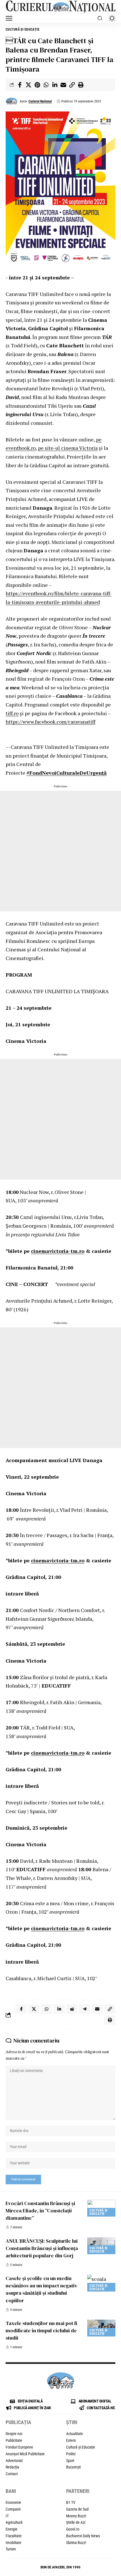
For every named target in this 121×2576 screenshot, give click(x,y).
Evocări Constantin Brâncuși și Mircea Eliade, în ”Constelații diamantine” (40, 2210)
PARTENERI (77, 2491)
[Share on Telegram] (84, 2009)
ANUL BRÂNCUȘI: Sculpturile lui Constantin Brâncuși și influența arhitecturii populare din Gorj (42, 2248)
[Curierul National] (60, 7)
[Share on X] (28, 84)
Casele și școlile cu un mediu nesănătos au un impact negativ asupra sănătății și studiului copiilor (41, 2289)
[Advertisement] (60, 851)
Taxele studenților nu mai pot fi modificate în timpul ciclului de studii (41, 2330)
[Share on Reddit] (71, 2009)
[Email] (63, 84)
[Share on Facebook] (20, 84)
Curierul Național (40, 101)
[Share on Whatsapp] (46, 84)
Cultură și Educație (22, 29)
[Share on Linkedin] (55, 84)
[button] (10, 18)
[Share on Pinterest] (37, 84)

——————

§ **Problem statement**: Would you return all the data exactly as given, minus the pictures?

§ **Completed exercise**:
For every named target in this 121×2576 screenshot, give click(x,y).
Evocări Constantin Brâncuși și Mircea Eliade, în ”Constelații diamantine” (40, 2210)
PARTENERI (77, 2491)
[Share on Telegram] (84, 2009)
ANUL BRÂNCUȘI: Sculpturile lui Constantin Brâncuși și influența arhitecturii populare din Gorj (42, 2248)
[Curierul National] (60, 7)
[Share on X] (28, 84)
Casele și școlile cu un mediu nesănătos au un impact negativ asupra sănătății și studiului copiilor (41, 2289)
[Advertisement] (60, 851)
Taxele studenților nu mai pot fi modificate în timpul ciclului de studii (41, 2330)
[Share on Reddit] (71, 2009)
[Email] (63, 84)
[Share on Facebook] (20, 84)
Curierul Național (40, 101)
[Share on Whatsapp] (46, 84)
Cultură și Educație (22, 29)
[Share on Linkedin] (55, 84)
[button] (10, 18)
[Share on Pinterest] (37, 84)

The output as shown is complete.